Header image for the current page Developing a framework for long term ventilation

Developing a framework for long term ventilation

When NHS England needed support to deliver the national review of paediatric critical care and surgery in children, Arden & GEM was tasked with providing additional capacity and expertise.

Our transformation team focused on the care of children with long term ventilation needs, consulting with a wide range of stakeholders to define the model of care, produce a framework to support the development of Operational Delivery Networks and collate a range of best practice resources and case studies. These resources will support teams and networks to care for children with long term ventilation needs in the most appropriate environment – be that hospital or home – so that they can develop and thrive.

The challenge

In 2016, NHS England launched a national review into paediatric critical care and surgery in children to ensure that services are sustainable, equitable and fit for the future. In addition to a specific consideration of paediatric critical care, surgery in children and paediatric critical care transport, the review also covered related areas such as the care of children with long term ventilation (LTV) needs.

With such a broad scope and wide-ranging engagement needs, NHS England Specialised Commissioning needed to find additional support to ensure the review was completed by the deadline of 31st March 2019.

Our approach

With a successful track record of working in partnership with Specialised Commissioning, Arden & GEM was tasked with providing additional capacity and expertise for both the paediatric specialist surgery and LTV elements of the review. A flexible delivery approach was adopted to ensure that a team with the highest level of experience possible was assigned to work on this high-profile project.

Determining paediatric specialist surgery capacity
In order to ensure that networks had a meaningful way of determining capacity and the potential for sharing resources, our transformation team reviewed existing documents and standards while the business intelligence team used our in-house developed portal, the National Commissioning Data Repository (NCDR), to investigate accuracy of coding and reference costs.

This information was then analysed to find consensus and identify gaps to determine the characteristics of a specialist centre, including key considerations such as training and interdependencies.
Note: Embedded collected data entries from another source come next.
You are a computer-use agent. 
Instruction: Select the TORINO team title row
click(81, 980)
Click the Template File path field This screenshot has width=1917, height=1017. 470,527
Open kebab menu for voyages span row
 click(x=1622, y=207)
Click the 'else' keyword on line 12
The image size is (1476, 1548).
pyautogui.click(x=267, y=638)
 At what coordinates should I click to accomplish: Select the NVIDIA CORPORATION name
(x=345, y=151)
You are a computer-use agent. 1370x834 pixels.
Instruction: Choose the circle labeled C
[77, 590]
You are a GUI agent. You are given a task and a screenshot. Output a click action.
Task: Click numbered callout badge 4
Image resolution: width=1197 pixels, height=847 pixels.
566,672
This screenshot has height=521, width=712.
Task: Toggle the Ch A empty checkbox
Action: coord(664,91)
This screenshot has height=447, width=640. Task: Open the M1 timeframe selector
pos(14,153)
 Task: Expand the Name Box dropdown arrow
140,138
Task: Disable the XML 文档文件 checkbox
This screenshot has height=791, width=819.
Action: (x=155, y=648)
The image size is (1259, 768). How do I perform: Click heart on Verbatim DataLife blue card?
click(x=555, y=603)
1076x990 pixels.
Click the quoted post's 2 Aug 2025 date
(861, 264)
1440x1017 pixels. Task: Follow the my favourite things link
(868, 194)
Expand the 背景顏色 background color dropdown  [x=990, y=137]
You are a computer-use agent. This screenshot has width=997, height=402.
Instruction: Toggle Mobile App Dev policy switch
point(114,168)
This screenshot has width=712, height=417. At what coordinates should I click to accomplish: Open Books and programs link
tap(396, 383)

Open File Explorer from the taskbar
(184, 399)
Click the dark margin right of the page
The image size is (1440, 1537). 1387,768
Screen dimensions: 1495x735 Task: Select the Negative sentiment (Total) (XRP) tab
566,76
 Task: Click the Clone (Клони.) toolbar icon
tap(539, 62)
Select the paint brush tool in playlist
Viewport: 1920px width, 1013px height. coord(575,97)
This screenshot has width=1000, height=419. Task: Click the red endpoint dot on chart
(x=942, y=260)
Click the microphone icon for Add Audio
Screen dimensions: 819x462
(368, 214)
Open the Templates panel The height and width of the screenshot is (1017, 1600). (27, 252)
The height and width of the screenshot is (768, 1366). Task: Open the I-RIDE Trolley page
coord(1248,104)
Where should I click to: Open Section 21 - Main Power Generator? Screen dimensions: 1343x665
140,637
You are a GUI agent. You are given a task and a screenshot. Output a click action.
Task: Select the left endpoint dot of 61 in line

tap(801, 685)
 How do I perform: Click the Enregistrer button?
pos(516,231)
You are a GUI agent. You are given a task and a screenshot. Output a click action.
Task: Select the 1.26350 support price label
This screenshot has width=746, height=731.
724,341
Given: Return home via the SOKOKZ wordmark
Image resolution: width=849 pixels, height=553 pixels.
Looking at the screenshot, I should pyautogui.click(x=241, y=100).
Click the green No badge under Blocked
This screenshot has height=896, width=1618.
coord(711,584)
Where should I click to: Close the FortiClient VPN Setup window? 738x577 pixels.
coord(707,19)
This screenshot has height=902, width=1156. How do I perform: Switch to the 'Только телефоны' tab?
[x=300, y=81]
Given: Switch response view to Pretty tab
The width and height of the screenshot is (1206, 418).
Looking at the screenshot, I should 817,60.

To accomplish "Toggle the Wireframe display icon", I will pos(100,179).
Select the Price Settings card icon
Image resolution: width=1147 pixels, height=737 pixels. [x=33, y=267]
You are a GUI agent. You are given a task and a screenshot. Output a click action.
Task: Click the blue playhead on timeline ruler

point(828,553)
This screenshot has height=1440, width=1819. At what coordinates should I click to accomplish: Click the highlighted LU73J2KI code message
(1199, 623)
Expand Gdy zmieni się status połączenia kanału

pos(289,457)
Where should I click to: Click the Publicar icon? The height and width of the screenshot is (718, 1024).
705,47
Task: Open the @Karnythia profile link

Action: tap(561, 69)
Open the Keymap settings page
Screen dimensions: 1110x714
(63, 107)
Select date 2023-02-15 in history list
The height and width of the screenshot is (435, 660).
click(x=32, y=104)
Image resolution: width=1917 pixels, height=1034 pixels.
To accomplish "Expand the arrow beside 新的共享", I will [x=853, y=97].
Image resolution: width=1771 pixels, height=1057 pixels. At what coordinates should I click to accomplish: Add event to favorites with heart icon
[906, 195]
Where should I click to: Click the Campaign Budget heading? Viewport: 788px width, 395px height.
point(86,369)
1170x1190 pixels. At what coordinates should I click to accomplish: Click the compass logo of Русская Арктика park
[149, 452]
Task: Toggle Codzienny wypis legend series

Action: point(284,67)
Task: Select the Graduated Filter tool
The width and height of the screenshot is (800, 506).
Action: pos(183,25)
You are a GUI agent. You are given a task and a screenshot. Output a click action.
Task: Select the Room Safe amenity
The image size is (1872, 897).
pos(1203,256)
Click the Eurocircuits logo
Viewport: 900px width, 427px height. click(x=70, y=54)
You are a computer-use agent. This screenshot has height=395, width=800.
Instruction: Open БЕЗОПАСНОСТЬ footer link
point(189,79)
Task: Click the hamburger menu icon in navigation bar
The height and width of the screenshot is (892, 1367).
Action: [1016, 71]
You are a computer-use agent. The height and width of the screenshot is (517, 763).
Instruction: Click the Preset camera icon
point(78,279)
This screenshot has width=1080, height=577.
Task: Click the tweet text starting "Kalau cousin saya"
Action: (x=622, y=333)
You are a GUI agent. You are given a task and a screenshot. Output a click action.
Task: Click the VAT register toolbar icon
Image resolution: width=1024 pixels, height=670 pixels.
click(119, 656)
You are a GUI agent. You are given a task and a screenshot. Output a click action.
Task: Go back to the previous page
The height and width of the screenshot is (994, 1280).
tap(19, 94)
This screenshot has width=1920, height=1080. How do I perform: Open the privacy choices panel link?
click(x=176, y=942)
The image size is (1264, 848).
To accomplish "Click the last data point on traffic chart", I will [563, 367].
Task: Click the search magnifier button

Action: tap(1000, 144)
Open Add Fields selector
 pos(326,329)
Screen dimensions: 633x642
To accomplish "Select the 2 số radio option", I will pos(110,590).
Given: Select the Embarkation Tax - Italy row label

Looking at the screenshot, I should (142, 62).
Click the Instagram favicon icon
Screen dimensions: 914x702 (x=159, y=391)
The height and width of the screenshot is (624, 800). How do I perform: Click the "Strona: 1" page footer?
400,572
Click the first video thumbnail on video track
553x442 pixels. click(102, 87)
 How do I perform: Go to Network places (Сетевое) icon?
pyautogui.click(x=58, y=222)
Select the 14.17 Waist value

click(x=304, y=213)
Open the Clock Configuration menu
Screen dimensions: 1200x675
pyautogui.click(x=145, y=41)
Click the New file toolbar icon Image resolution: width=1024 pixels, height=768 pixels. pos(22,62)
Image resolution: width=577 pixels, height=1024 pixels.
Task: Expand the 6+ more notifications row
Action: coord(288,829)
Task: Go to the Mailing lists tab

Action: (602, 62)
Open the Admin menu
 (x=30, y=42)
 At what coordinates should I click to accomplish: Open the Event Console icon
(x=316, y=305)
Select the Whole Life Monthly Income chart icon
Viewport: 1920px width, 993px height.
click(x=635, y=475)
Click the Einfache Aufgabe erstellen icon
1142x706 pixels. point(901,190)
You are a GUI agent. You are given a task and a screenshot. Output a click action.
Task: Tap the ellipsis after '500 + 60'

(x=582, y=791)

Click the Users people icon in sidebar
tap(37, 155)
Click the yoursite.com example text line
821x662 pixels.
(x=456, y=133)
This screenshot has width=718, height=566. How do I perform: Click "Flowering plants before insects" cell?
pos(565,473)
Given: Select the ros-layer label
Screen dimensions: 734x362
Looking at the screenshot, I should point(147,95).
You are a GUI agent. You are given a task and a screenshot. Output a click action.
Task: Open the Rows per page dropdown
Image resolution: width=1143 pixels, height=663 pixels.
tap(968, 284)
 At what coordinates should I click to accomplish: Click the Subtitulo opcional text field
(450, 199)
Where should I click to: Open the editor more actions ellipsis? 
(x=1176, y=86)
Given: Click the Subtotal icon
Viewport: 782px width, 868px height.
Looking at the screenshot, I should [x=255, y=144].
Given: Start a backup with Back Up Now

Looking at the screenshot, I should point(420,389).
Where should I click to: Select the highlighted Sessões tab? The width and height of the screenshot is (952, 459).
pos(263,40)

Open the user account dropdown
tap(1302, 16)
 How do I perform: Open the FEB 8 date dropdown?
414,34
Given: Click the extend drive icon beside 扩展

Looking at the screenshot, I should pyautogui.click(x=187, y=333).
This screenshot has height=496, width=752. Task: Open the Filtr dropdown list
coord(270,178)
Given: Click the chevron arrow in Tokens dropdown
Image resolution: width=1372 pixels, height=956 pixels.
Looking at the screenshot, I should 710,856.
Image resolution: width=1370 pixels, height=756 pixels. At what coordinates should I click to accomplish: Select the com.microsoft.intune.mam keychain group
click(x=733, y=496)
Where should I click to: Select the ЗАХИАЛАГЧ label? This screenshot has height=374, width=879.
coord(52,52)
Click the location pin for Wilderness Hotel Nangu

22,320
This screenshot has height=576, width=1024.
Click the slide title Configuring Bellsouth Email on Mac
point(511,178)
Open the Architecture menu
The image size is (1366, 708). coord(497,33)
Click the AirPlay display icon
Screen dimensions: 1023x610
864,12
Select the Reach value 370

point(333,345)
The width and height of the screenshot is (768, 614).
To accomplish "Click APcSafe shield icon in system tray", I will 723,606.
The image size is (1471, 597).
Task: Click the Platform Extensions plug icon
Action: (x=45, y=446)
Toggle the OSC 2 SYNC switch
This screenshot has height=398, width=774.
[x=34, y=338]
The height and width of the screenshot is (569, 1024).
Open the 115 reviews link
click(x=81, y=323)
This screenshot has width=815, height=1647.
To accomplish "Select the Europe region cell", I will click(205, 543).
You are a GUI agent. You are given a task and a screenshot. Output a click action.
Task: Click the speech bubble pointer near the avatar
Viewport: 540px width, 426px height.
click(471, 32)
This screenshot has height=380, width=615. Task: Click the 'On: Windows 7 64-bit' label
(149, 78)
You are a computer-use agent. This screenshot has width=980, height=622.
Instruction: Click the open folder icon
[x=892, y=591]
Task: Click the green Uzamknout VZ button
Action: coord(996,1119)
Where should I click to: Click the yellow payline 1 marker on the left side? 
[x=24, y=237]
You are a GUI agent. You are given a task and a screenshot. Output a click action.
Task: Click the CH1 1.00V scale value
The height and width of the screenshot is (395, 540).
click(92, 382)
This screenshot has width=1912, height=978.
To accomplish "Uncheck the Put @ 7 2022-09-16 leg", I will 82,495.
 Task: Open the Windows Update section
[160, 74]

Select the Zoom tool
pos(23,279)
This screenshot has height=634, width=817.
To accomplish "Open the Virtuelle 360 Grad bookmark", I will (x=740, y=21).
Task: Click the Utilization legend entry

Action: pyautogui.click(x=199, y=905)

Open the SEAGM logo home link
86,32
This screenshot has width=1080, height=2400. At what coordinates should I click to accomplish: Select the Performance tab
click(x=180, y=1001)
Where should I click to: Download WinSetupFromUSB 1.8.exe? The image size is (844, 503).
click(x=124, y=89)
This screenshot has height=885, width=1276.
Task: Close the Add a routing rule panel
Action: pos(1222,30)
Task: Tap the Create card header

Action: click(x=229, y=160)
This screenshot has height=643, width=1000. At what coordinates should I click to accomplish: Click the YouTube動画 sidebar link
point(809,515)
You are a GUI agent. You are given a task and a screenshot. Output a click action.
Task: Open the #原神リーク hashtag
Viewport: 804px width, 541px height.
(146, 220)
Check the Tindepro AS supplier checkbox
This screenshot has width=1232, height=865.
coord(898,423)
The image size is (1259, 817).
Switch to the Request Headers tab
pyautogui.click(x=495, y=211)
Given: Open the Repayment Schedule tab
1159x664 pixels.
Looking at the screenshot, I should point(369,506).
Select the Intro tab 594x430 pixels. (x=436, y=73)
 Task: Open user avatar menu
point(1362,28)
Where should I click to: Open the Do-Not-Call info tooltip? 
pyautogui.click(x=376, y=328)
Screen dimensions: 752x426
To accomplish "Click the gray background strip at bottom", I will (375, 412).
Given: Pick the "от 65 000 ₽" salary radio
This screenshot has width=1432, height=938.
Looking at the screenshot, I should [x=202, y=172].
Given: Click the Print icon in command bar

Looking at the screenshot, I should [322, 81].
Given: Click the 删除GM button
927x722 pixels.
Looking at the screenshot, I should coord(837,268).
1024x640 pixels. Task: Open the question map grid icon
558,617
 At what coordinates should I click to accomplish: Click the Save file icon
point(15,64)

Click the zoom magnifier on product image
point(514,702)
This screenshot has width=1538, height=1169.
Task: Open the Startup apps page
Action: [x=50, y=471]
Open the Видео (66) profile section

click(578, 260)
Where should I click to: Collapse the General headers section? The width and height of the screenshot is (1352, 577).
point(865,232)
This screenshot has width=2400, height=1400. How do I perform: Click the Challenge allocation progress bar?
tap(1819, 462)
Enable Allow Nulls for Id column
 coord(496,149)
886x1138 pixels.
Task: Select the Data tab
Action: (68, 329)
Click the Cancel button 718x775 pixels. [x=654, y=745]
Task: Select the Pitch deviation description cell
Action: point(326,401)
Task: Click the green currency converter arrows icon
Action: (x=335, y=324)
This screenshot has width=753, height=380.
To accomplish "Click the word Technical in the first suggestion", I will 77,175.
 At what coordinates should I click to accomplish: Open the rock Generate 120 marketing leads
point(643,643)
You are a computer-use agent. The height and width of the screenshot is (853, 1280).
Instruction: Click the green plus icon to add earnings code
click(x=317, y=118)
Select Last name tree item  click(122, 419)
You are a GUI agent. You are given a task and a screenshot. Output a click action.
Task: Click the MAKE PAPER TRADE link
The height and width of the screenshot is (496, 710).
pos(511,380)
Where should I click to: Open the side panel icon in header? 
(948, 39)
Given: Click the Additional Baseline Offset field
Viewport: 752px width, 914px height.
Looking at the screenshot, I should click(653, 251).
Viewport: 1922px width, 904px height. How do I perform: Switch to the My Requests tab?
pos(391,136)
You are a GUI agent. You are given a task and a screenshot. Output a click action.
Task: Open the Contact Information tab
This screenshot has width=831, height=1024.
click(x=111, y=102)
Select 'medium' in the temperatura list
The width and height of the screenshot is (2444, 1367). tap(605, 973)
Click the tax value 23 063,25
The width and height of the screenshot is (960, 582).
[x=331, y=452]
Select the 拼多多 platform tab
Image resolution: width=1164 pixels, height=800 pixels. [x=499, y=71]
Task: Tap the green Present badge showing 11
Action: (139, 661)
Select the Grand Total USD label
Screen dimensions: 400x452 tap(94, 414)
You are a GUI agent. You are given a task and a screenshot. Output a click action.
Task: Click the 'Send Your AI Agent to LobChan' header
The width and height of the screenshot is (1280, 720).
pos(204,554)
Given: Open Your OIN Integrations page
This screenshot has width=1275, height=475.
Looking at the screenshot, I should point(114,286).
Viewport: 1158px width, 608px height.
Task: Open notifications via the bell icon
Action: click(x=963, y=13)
Understanding long term ventilation pathways
Advances in treatment mean that more patients are living longer with more complex conditions requiring LTV care. To fully understand the known challenges and issues in this area, the first step was to engage key stakeholders.

Our team began by developing ‘key lines of enquiry’ and structured questionnaires to undertake interviews with experts within developing Paediatric Critical Care Operational Delivery Networks (ODNs). In addition to providing a better understanding of challenges, the interviews also enabled existing LTV pathways to be mapped out and best practice to be collated.

Following the initial interview programme, discussions took place with a wider group of stakeholders, from paediatric intensive care units to community services, all demonstrating excellent existing practices.

Links were also made with existing projects such as the National Confidential Enquiry into Patient Outcome and Death (NCEPOD) study into the care of patients under 25 who are receiving, or have received, LTV.

As well as informing the definition of the model of care, and supporting frameworks, our team also uncovered a range of best practice resources which have been catalogued and made available to professionals working in this area via the FutureNHS Collaboration Platform.

Defining the model of care and sharing resources
The intelligence gathering and stakeholder engagement phases quite clearly demonstrated that there was an overwhelming consensus about the model of care people believed was right and wanted to provide. However, due to a wide range of reasons and circumstances, this wasn’t always being delivered.

Our team found examples of how sites were overcoming these issues and challenges, unpicked the comparability of issues and resolutions across sites, challenged thinking and shared appropriate solutions.

We then built a framework for providers and commissioners to use, working together as Paediatric Critical Care ODNs, which outlined these areas of challenge and best practice, to help them to review and improve their local LTV services.

Developing an ethical framework
While papers already exist about the ethical situation for ventilating a child, ODNs needed a more structured resource to support decision making. We looked at the existing papers and international literature and translated this into a framework for use by clinicians and families.

A group (comprised of two ODNs in the South East) will test this out in a clinical setting, underpinned by the terms of reference, meeting schedule and reporting arrangements we developed.

The outcomes

By bringing together insight from in-house intelligence systems, existing literature and research, and a wide range of stakeholder engagements and interviews, our experienced service transformation team produced an LTV summary report, framework and series of best practice resources as part of the national review of paediatric critical care and surgery in children.

The LTV summary report outlines the findings and recommendations from discussions with providers, commissioners and service users and includes a framework which can be used by ODNs to help review LTV services.

These outputs were shared as part of the NHS England Specialised Commissioning review launch event for regional leads and commissioners, held earlier this year. They will support the ambition, outlined in the NHS Long Term Plan, for paediatric critical care and surgical services to evolve to ensure that children and young people are able to access high quality services as close to home as possible.